New macOS Ransomware Patcher aka FileCoder

Since last year’s emergence of KeRanger, the first functional ransomware for macOS, it seemed only a matter of time before more threats of that type appeared. Security researchers recently found the newest attempt at ransomware for the Mac out in the wild. Masquerading as a “cracker” to bypass copy protection on software e.g. Microsoft Office for Mac or Adobe Premiere, the attackers have simply uploaded the disguised payload to several torrent sites. The researchers noted that though they only encountered two variants, more may still exist or be released.

The authors of this ransomware, dubbed Patcher (or FileCoder), do not seem especially strong in their programming skills; for example, there are many serious flaws in the malware’s code, such as the inability to reopen the Patcher window once closed. However, those who have pirated software in the past are no strangers to poorly produced cracking utilities. What happens if you run the program thinking it will unlock software for you?

Upon execution, the malware creates a string of 25 random characters which it uses as an encryption key to lock down all of your files. The program also attempts to attack unused space on the disk, but the authors did not include the correct code. After encryption completes, the only usable file that remains is a single text document containing instructions on how to pay a Bitcoin ransom in exchange for decryption; an express option for a higher price is even available.

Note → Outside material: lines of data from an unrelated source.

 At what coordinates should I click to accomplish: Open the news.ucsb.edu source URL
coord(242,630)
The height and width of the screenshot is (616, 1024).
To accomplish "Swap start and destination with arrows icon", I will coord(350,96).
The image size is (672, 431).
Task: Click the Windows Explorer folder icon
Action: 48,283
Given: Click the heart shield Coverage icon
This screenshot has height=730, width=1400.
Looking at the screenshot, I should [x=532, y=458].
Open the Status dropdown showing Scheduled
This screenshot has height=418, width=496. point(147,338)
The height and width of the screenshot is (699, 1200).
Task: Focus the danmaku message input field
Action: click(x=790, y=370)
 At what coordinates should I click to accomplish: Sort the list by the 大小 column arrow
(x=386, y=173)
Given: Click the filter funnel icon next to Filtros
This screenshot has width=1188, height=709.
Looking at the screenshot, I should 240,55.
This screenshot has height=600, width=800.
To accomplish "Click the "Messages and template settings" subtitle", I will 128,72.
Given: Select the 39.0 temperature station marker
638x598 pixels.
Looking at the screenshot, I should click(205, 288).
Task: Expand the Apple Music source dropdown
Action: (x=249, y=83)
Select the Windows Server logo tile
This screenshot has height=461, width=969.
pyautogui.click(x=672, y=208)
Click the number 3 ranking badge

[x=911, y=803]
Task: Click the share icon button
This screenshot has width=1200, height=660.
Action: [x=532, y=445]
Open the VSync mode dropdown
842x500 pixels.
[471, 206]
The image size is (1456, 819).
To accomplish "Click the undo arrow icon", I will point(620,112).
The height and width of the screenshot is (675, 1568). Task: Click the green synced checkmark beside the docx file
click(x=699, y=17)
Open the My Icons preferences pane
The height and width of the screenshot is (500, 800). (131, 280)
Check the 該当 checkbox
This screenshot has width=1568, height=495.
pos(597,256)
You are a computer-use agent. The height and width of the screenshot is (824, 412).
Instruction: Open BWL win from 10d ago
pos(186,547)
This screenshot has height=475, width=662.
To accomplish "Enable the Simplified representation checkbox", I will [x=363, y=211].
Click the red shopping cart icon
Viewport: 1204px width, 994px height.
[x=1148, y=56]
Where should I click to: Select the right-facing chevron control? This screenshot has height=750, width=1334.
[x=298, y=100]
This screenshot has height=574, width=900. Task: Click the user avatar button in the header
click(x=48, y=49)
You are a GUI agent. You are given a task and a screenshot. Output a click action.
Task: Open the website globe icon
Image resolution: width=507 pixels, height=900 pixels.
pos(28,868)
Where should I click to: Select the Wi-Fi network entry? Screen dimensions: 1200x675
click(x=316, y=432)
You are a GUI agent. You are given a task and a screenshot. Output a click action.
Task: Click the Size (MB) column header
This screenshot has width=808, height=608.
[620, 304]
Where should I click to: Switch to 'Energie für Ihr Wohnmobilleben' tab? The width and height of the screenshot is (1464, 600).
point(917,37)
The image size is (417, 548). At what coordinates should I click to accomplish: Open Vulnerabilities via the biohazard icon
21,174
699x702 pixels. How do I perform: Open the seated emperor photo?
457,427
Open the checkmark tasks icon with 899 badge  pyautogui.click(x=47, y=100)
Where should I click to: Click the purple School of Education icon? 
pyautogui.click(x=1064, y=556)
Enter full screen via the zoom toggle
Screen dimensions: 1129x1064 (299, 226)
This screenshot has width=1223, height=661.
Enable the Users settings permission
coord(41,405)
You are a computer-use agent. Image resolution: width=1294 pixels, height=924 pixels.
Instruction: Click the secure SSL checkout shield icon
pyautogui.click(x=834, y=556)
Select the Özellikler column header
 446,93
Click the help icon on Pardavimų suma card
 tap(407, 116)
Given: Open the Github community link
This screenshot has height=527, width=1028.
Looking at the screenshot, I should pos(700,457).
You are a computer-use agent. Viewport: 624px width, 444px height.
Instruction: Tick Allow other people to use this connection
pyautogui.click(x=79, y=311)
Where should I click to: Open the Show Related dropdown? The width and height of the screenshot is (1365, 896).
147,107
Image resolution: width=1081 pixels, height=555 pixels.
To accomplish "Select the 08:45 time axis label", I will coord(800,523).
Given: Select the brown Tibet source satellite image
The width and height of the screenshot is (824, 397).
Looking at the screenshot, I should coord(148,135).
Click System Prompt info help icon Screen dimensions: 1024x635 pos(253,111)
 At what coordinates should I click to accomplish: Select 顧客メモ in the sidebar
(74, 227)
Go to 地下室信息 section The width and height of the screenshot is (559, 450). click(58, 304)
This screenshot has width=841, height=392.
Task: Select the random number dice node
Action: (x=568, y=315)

So far, this all sounds like standard ransomware practice. However, whether by design or through negligence, there is a critical problem with Patcher: it contains no code for communicating outside of the user’s machine. It cannot “phone home” to a command and control server or make contact with the malware author. In other words, even if a user pays the ransom, nothing happens — their data remains locked behind an unbreakable wall forever.

The disruption such ransomware could cause to Mac users is severe. However, so far, it seems no one has taken the bait — both the Bitcoin wallet and email account associated with the ransomware remain dormant. Nonetheless, the risk posed by ransomware so poorly made that it effectively obliterates your files is substantial. Users should not only avoid downloading and running unknown and unsigned software from the web, but also look critically at all software they run and ensure they have proper anti-malware protection in place. After KeRanger and now Patcher/FileCoder, it’s safe to say the ransomware threat is on the rise.